[Begin Extracted entries]

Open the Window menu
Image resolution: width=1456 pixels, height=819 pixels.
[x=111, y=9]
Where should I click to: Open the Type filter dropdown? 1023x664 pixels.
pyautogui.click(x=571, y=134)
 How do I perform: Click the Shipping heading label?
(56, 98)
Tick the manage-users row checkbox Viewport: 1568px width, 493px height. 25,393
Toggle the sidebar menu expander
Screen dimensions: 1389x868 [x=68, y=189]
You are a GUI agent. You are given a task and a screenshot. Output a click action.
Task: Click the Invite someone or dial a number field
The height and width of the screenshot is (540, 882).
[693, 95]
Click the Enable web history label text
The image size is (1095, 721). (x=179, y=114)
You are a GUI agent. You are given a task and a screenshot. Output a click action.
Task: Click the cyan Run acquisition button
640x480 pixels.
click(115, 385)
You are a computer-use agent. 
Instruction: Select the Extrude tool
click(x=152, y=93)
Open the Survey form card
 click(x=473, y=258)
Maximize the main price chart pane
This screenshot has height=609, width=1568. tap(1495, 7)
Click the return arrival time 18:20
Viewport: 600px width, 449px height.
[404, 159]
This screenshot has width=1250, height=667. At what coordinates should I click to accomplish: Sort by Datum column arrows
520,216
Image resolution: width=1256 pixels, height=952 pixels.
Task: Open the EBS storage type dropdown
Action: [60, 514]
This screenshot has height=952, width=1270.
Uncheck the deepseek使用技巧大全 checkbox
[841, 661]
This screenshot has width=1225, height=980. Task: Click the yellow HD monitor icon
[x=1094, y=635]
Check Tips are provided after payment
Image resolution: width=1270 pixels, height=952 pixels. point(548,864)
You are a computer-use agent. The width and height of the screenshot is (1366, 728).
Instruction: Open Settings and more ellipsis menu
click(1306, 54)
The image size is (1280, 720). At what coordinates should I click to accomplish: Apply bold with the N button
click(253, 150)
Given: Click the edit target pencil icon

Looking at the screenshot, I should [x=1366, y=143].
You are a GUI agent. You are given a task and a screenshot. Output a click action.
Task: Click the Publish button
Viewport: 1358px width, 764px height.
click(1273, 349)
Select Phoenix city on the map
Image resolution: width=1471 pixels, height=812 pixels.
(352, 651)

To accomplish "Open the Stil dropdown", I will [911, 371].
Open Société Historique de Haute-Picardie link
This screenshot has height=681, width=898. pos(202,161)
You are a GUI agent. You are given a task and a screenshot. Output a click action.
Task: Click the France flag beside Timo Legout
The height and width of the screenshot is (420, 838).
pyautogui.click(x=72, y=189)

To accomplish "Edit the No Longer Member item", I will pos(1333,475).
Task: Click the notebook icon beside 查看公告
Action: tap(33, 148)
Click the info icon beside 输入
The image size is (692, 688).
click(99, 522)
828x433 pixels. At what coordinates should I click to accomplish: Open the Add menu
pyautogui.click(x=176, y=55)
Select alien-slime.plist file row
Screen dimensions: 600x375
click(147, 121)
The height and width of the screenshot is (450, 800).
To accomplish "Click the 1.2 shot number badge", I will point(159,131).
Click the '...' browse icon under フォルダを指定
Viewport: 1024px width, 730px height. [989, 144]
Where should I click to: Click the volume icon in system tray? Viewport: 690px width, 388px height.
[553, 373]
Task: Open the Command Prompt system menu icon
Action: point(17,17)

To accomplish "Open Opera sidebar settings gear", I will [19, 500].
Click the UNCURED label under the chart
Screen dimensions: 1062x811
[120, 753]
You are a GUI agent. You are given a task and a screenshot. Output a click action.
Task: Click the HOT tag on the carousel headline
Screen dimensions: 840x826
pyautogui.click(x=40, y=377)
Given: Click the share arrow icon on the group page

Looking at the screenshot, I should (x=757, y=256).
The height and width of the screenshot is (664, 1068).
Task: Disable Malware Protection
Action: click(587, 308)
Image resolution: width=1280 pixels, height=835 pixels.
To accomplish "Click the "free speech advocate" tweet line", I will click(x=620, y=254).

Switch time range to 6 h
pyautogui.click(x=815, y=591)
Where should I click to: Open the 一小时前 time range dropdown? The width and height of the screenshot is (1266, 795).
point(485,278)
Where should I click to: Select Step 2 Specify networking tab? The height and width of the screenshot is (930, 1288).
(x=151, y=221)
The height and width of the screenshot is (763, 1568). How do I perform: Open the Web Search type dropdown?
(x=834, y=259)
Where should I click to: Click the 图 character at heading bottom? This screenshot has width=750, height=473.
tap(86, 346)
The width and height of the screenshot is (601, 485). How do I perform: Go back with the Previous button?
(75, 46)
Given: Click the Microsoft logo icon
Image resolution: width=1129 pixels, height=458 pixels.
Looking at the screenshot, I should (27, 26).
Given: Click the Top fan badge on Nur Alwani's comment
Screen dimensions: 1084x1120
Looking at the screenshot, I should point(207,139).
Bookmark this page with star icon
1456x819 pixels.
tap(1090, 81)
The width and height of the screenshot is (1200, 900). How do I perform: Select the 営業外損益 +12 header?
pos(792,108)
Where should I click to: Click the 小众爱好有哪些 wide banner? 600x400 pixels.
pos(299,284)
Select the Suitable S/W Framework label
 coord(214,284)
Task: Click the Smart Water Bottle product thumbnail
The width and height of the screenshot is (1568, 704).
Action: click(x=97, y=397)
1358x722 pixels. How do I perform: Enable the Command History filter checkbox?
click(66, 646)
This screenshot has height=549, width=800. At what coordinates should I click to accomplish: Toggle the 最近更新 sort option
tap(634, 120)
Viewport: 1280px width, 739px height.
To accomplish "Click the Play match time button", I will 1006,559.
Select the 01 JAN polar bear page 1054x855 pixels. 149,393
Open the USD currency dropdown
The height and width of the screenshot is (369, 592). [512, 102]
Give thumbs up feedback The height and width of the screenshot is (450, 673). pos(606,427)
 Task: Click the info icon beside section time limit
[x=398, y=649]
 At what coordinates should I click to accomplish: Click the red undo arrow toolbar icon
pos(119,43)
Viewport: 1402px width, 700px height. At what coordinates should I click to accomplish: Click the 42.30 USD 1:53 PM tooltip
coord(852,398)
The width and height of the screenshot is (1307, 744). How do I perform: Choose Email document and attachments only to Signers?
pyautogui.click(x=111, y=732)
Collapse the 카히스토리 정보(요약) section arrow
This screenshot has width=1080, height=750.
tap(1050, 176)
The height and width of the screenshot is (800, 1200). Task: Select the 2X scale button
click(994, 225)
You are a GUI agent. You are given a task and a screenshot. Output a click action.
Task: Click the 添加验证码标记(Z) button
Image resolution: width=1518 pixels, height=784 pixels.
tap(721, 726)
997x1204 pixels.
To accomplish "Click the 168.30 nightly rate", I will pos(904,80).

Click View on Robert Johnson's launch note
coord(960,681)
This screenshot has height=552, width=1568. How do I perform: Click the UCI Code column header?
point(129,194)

[End Extracted entries]

* Exercise objective *
Report each line of the data above that contains the word "system".

* Result of the task *
Where should I click to: Click the volume icon in system tray? Viewport: 690px width, 388px height.
Task: Open the Command Prompt system menu icon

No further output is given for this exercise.